'''

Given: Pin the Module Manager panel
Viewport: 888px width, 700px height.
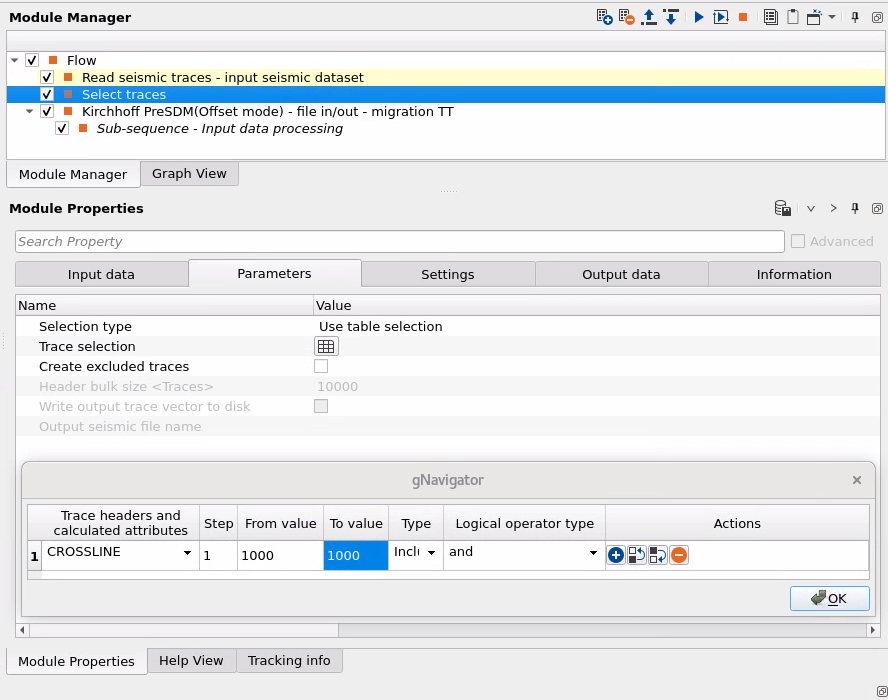Looking at the screenshot, I should pos(855,17).
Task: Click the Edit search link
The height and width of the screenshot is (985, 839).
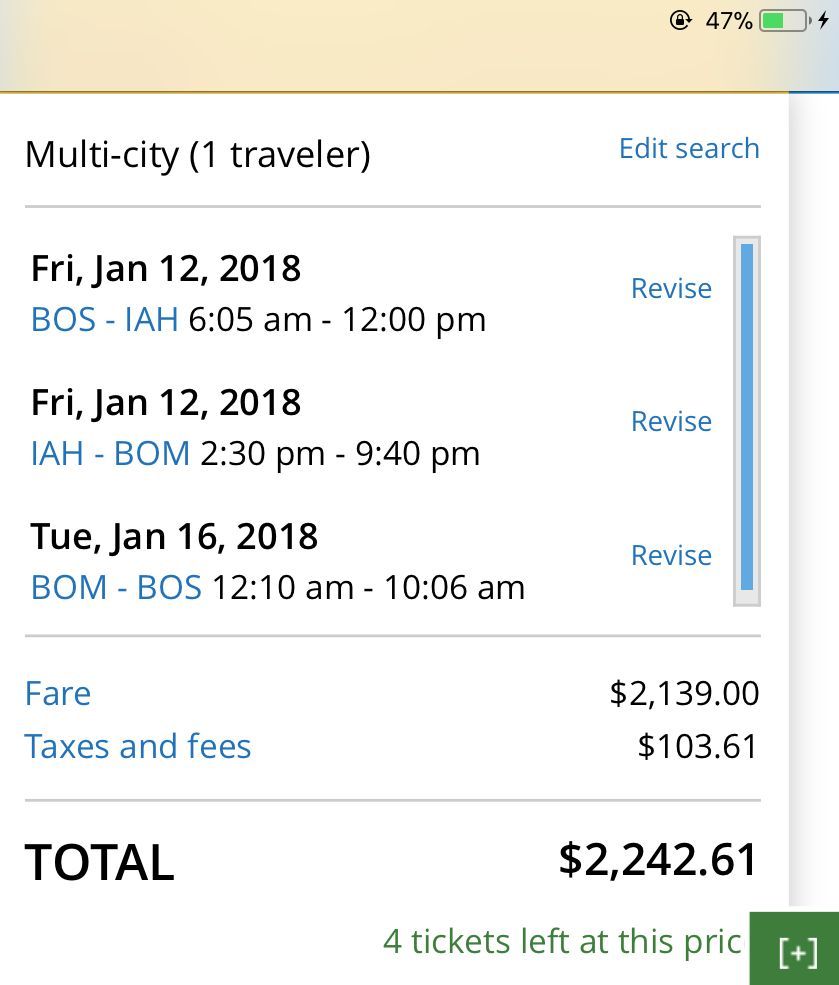Action: pyautogui.click(x=689, y=149)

'''

# [Task instructions]
All records must be output exactly as they are, except for the pictures, which are left out.

# [Reply]
Given: Pin the Module Manager panel
Viewport: 888px width, 700px height.
Looking at the screenshot, I should pos(855,17).
Task: Click the Edit search link
The height and width of the screenshot is (985, 839).
Action: pyautogui.click(x=689, y=149)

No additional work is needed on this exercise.